What to work on:
Copy out the data below, all of it, exactly.

Records for this task:
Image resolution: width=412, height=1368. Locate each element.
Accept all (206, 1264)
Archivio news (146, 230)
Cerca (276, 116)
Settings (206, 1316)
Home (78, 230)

Answer area:
Image resolution: width=412, height=1368. Locate each element.
Accept all (206, 1264)
Archivio news (146, 230)
Cerca (276, 116)
Settings (206, 1316)
Home (78, 230)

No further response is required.